Support falling for Indonesian president

Courtesy of Indonesian presidential office
Indonesian President Joko Widodo pays an impromptu visit to a pharmacy in West Java Province, Indonesia, on July 23.

JAKARTA — Support for Indonesian President Joko Widodo has been falling, due to his lackluster performance in preventing the spread of the novel coronavirus.

Joko’s previously effective style of presenting himself as a man of the people has recently subjected him to criticism from Indonesians. The speaker of the country’s House of Representatives, who belongs to a politically distinguished family, is increasingly critical of Joko, and she is becoming an increasingly strong presence, even though the next presidential election is still three years away.

Rampant infections

“No one is safe until everyone is,” Joko said in a pre-recorded video address shown at the U.N. General Assembly in New York on Sept. 22, referring to measures against the novel coronavirus.

However, while other countries’ leaders spoke enthusiastically about their efforts and achievements in connection with anti-virus measures, Joko made only general statements. He did not talk about the situation in his country or his measures to cope with the pandemic.

From July, the daily number of new infections in Indonesia topped 50,000, and deaths exceeded 1,000 for a prolonged period. The country saw explosive growth in infections.

The availability of medical services deteriorated severely, and many members of the public were unable to receive treatment at hospitals. Turmoil spread in the nation.

Fearing the negative impact on the economy, the Joko administration was slow to take measures such as prohibiting workers from commuting. As a result, it was unable to prevent infections from spreading.
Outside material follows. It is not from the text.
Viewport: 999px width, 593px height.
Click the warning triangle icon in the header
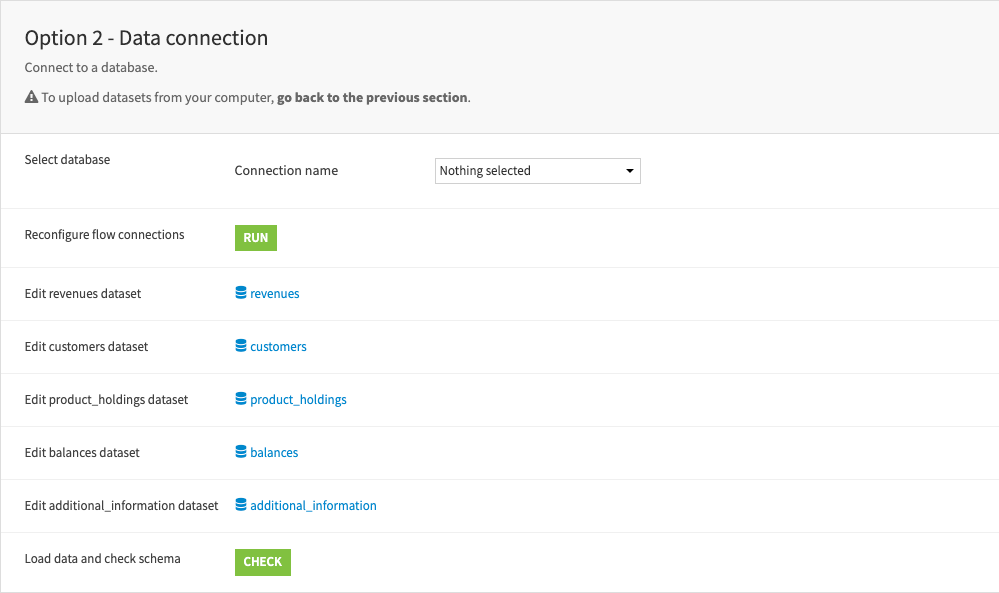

Also, the Joko administration relaxed some anti-virus restrictions in late July, when the number of new infections was still high. The decision drew objections from experts.
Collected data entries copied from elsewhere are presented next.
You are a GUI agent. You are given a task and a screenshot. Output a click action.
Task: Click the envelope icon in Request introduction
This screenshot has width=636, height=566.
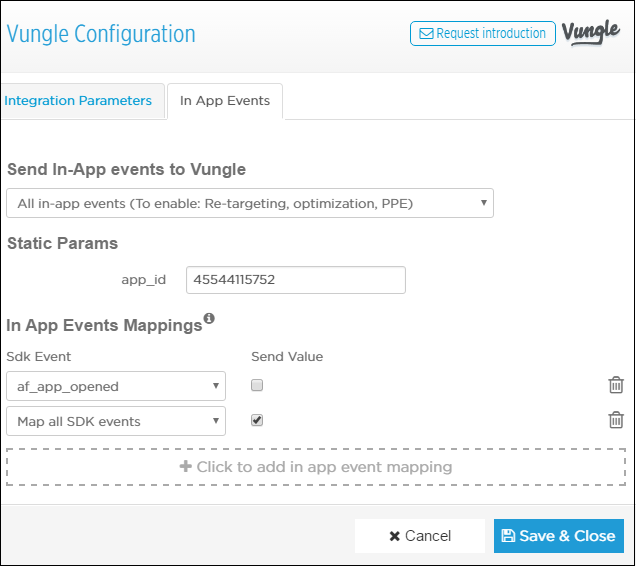[426, 33]
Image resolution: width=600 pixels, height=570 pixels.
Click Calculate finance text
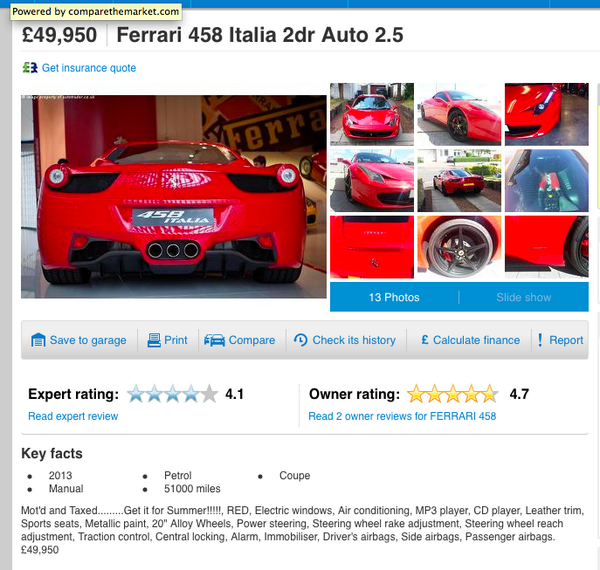pos(476,340)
Joko’s support rate was more than 70% in public opinion surveys two years ago, but has since gradually fallen. In September this year, the figure was 58%, a decline of 14 percentage points in two years.

Man of the people

Joko won the country’s 2014 presidential election as a former local government head who was seen as being on the side of ordinary people. He is currently in his second term.

He consistently drew praise from the public with his political style of paying attention to the opinions of ordinary Indonesians, including his impromptu visits to various places, which are locally known as “blusukan.”

Now, however, this approach is fanning resentment.

In a blusukan visit on July 23, Joko abruptly appeared at a pharmacy in West Java Province. He confirmed that the pharmacy’s inventory of medicines had run out, and made a phone call to the health minister to direct him to take the necessary action.

Joko might once have been praised for his quick action, but at the time many members of the public were critical. People asked whether it was necessary for him to go there and said his action could spread infection.

Criticism from the elite

One of the fiercest critics of Joko is Puan Maharani, the speaker of the House of Representatives and a member of a distinguished political family in Indonesia. Puan and Joko belong to the same ruling party.

Puan is a granddaughter of Sukarno, the country’s first president, and a daughter of former President Megawati Sukanoputri. She is believed to want to run in the country’s next presidential election, to be held in 2024.

Although Puan is from an elite family, her remarks have recently deprived Joko of his image as a man of the people.

“Not everyone has a smartphone,” she said, referring to a Joko administration measure of monitoring who receives vaccine shots via a smartphone app.

Joko’s term as president expires three years from now, but Noory Okthariza, a researcher with the Center for Strategic and International Studies of Indonesia, said that responses to the novel coronavirus can change a political situation, and that Joko might lose his influence.